Douglas Harter wrote:
> 
> To preface this, let me say that I am a system administrator responsible for
> creating and modifying User accounts on a Unix system.

Do you have access to the books _Advanced Programming in the UNIX
Environment_ and _UNIX Network Programming_ by W. Richard Stevens?


> Is it possible to make a Perl script to change passwords using the passwd
> command without having to get and answer those prompts???

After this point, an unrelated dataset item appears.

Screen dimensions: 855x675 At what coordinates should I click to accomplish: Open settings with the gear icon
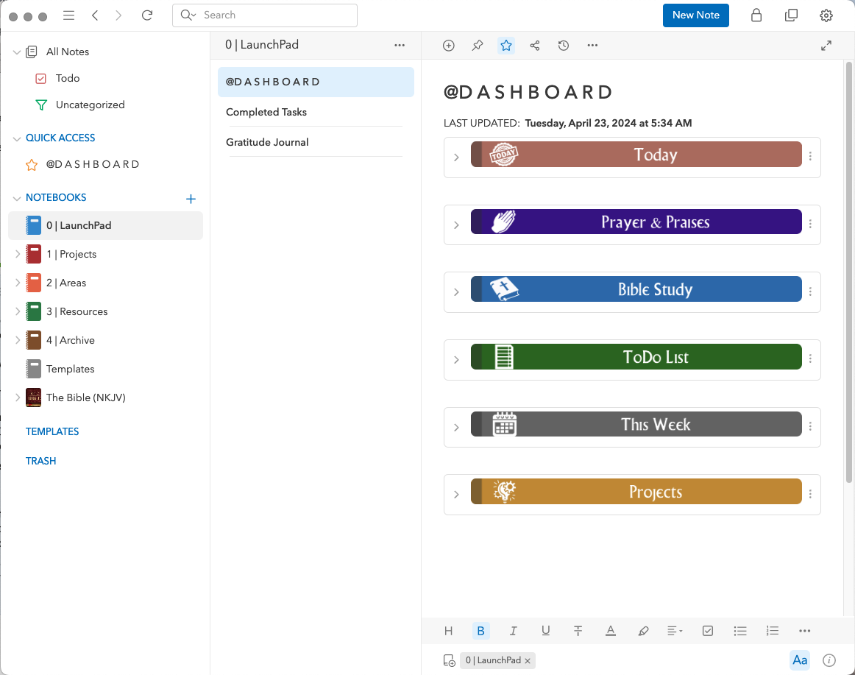[826, 15]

It is possible (how else could someone write the Expect module) but it
is not easy.  How much do you know about pseudo terminals?


> I have tried
> opening a process filehandle (as documented on Pg 201-202 in "Learning Perl
> 3rd edition') like so:
> 
> my $user="dingbat";
> open PWD,"|passwd $user";
> 
> also
> 
> open PWD,"passwd $user|";
> 
> also
> 
> open PWD,"|passwd $user|";
> 
> and then do a
> 
> Print PWD "password";
> Print PWD "password";
> 
> which is supposed to answer the prompts.
> 
> None of them seems to work. Am I doing something wrong? I think you can do
> something like this in expect, but we are not allowed to install that.
> 
> Will Perl do the above or not? Any help would be appreciated.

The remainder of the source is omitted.